If the timing of menopause was related only to follicle number, the effect of oophorectomy should be substantial, as surgery results in loss of approximately half the remaining ovarian follicles. Given that women are born with a finite number of follicles, Faddy and Gosden estimated that if the absolute rate of follicle atresia remained the same after oophorectomy, the age of menopause should be 5-10 years earlier.5 Since the epidemiologic data do not support this hypothesis, other explanations must exist. Some experts believe that the ovary is capable of producing new primordial follicles. There have been recent reports of mitotically active germ cells in the ovaries of women capable of producing new "oocyte-like structures."6 However, these findings are highly speculative and have not been confirmed.7
The most likely explanation for the stable age of menopause after oophorectomy is that the rate of follicle atresia is relatively constant in each ovary and independent of ovulation. In other words, each ovary has an independent clock and fate. Although the two ovaries influence each other to favor maturation and ovulation of a single oocyte each cycle, the background rate of follicle loss occurring in each ovary is independent of ovulation. When one ovary is missing, the other does not speed up the rate of follicle loss. Consider two blocks of ice side by side. Removal of one block may slightly influence the rate of melting of the other, but to a large extent, they melt independently.

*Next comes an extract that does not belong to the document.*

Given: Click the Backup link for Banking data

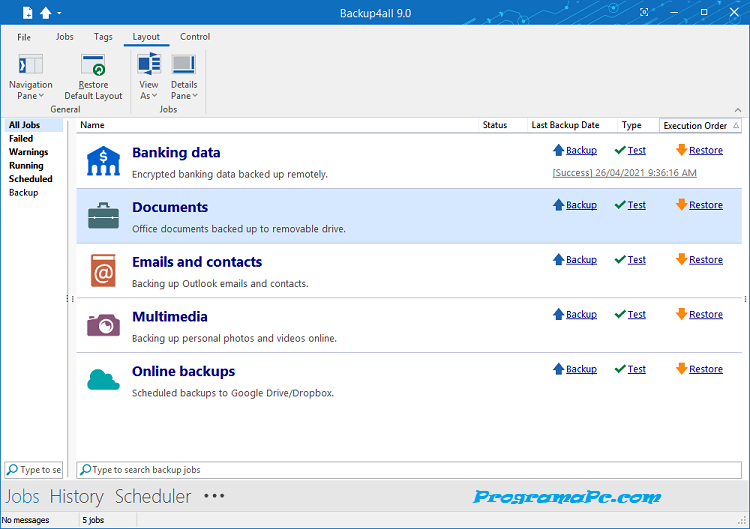Looking at the screenshot, I should (x=580, y=151).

So the clinical message from this report is reassuring for women facing the decision regarding a unilateral oophorectomy. Among women desiring future fertility, every effort should be made to conserve ovarian tissue. However, if unilateral oophorectomy is indicted, consideration of menopause should not factor into the clinical decision making. I don’t see the value in performing a difficult ovarian cystectomy procedure on a 40-year-old woman who is not interested in future pregnancies.
References
- Schulz KF, Grimes DA. The Lancet Handbook of Essential Concepts in Clinical Research. New York: Elsevier; 2006.

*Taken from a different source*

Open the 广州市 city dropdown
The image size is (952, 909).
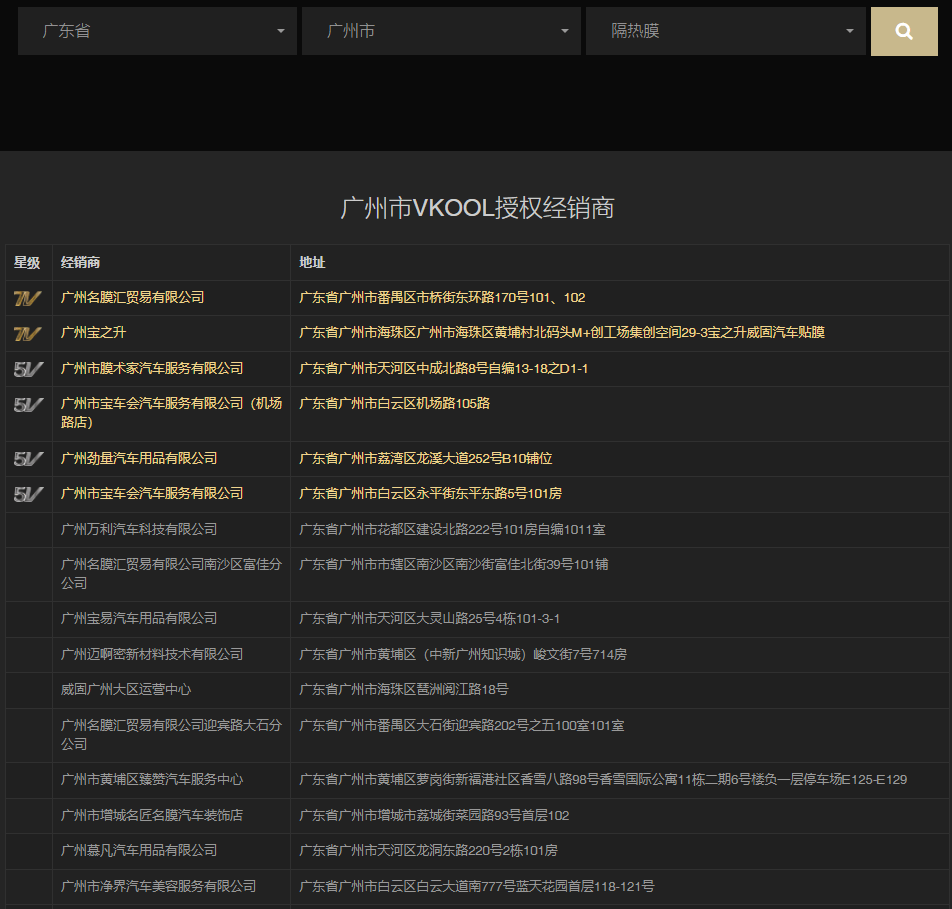[x=441, y=31]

- Fritz MA, Speroff L. Clinical Gynecologic Endocrinology and Infertility. 8th Ed. Philadelphia, PA: Lippincott Williams & Wilkins; 2011.
- Sakata R, et al. Radiat Res 2011;176:787-795.
- Pokoradi AJ, et al. Am J Obstet Gynecol 2011;205:34.e1-13.
- Faddy MJ, Gosden RG. Hum Reprod 1996;11:1484-486.
- Tilly JL, Sinclair DA. Cell Metab 2013;17:838-850.
- Hanna CB, Hennebold JD. Fertil Steril 2014;101:20-30.